Task to carry out | Rewrite everything in the article on Asian carp from "But this story" down to "worms on a hook.", putting "fish story" in place of "tall tale".

Passage |
☆ ☆ ☆ ☆ ☆

SANDUSKY, Ohio (WDTN) - It sounds like a fish story.
"They were just jumping into the boat," says author Jackson Landers of his encounter with Asian Carp.
The only thing missing? The line, "They were "this" big".
But this story is no tall tale.
"It's real," Landers says. "It's incredible."
If Asian Carp invade, Ohio boaters won't be the only ones who take a hit.
"Any invasive species that gets into a system has a potential to alter that system in a negative manner," says Rich Carter with the Ohio Dept. of Natural Resources.
In September a crew of Ohio, Michigan and federal experts were on the hunt for Asian Carp in the Sandusky River, at the head of Lake Erie, but they're far beyond putting worms on a hook.
They used a technique known as Electro-fishing.
Shock waves herd the fish into nets. The goal is to discover proof of Asian Carp.
Today, thankfully, there's none.
But that only deepens the mystery surrounding the fish because previous lake samples showed the carps' environmental DNA.
So the question remains. Is Lake Erie being infested?
"If Asian Carp are present they're present in low numbers," Carter says.
Why worry about the carp invasion?
"What these Asian Carp do is out compete our native fish for that food so they an potentially reduce the numbers of our sport fish that are out there," Carter says.
That could be very costly. Carp could crowd out walleye and take a big bite out of the lake's $800 million sport fishing industry.
Pete Ziehler's car is like a billboard for fishing, filled with bumper stickers.
To him work is for people who don't know how to fish.
"It's just peaceful, Ziehler says. "Nothing like hearing the water run and if I can get a fish that'll make it all better."
Ziehler from Bellbrook is co-founder of the National Association of Professional River Anglers.
He's heard his share of fish stories through the years, but when it comes to Asian Carp, Pete would rather catch anything else.
"You hear the tales and thankfully they're not here," Ziehler says.
More like not here yet..
They have been spotted in the Ohio River near the mouth of the Little Miami, near Cincinnati.
They already pose such a threat to the Great Lakes region that Ohio has joined Illinois, Michigan, Wisconsin, Minnesota and Pennsylvania, to find a way to contain them.
There's even an "Asian Carp" czar, picked by President Obama.
Some say Asian Carp can't breed in our fast flowing rivers in the Miami Valley.
Plus, they'd have to swim through dozens of dams.

☆ ☆ ☆ ☆ ☆

Data records |
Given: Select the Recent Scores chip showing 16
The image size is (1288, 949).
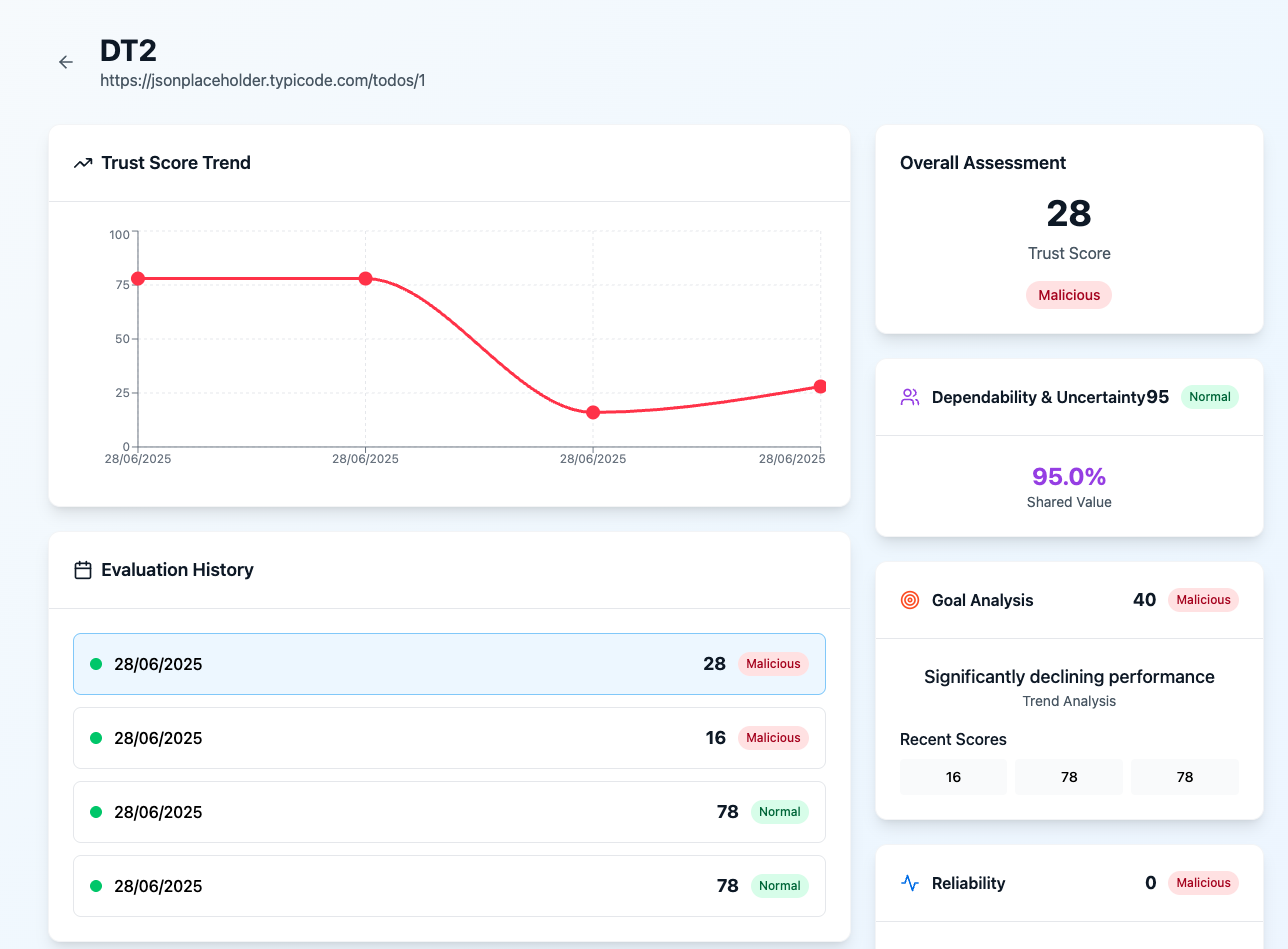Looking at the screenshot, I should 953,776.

☆ ☆ ☆ ☆ ☆

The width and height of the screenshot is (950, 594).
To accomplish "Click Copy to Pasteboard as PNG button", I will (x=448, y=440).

☆ ☆ ☆ ☆ ☆

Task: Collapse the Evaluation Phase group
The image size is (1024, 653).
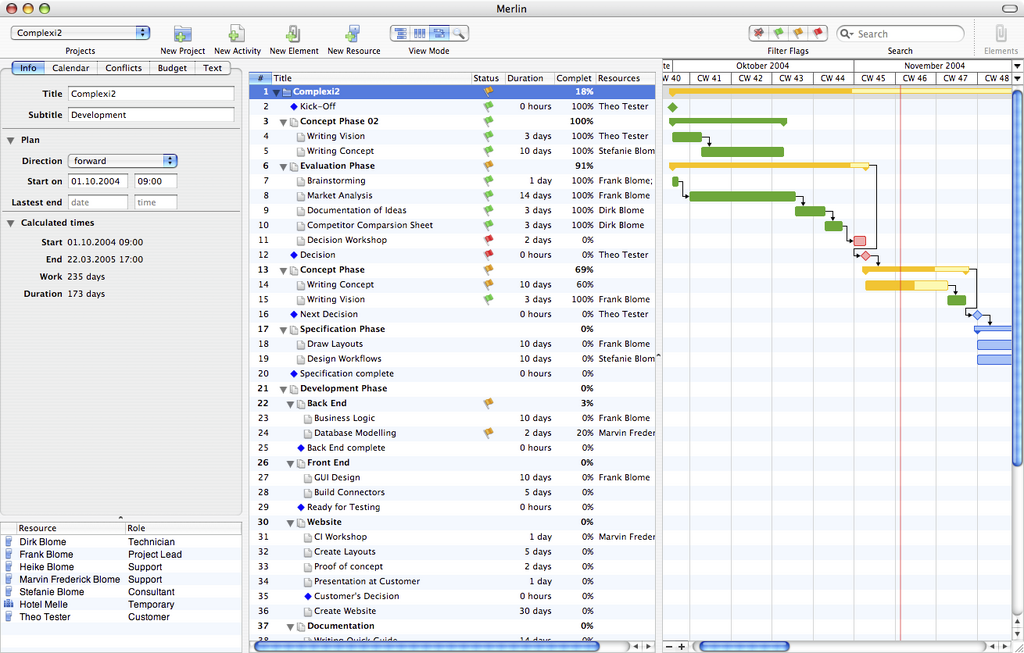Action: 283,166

☆ ☆ ☆ ☆ ☆

Output of the exercise |
But this story is no fish story.
"It's real," Landers says. "It's incredible."
If Asian Carp invade, Ohio boaters won't be the only ones who take a hit.
"Any invasive species that gets into a system has a potential to alter that system in a negative manner," says Rich Carter with the Ohio Dept. of Natural Resources.
In September a crew of Ohio, Michigan and federal experts were on the hunt for Asian Carp in the Sandusky River, at the head of Lake Erie, but they're far beyond putting worms on a hook.